=== DIRECTIONS ===
The first line to keep is the one containing "This screenshot has width=1568, height=740."; restate it and all lines after it through the end of the material, word for word and nothing else.

=== RECORDS PROVIDED ===
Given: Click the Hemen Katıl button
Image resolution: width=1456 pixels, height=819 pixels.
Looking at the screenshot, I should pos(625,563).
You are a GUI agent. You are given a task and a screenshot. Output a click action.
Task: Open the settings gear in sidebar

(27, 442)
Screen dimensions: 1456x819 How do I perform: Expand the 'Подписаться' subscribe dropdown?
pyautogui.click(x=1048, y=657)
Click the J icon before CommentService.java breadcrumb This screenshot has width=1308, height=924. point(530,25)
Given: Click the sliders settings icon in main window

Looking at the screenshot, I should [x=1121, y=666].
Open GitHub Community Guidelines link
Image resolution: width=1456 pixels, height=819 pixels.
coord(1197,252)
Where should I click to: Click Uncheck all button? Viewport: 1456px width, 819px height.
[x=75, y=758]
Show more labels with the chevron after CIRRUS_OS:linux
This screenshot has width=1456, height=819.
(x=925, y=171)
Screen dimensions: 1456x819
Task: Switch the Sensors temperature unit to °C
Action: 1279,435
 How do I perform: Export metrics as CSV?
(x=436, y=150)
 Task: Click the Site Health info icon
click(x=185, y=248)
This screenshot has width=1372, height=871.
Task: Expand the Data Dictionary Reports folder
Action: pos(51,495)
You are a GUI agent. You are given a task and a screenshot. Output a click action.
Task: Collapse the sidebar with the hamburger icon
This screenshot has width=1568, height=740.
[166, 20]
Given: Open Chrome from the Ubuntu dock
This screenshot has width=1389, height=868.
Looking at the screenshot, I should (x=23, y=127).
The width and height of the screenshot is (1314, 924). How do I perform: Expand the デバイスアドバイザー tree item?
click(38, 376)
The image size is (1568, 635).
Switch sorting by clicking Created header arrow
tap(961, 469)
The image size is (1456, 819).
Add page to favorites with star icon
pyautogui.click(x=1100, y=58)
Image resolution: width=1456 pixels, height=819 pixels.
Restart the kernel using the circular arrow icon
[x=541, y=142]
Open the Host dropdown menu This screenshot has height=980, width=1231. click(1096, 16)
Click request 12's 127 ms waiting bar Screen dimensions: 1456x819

=== EXERCISE SOLUTION ===
This screenshot has width=1568, height=740.
[166, 20]
Given: Open Chrome from the Ubuntu dock
This screenshot has width=1389, height=868.
Looking at the screenshot, I should (x=23, y=127).
The width and height of the screenshot is (1314, 924). How do I perform: Expand the デバイスアドバイザー tree item?
click(38, 376)
The image size is (1568, 635).
Switch sorting by clicking Created header arrow
tap(961, 469)
The image size is (1456, 819).
Add page to favorites with star icon
pyautogui.click(x=1100, y=58)
Image resolution: width=1456 pixels, height=819 pixels.
Restart the kernel using the circular arrow icon
[x=541, y=142]
Open the Host dropdown menu This screenshot has height=980, width=1231. click(1096, 16)
Click request 12's 127 ms waiting bar Screen dimensions: 1456x819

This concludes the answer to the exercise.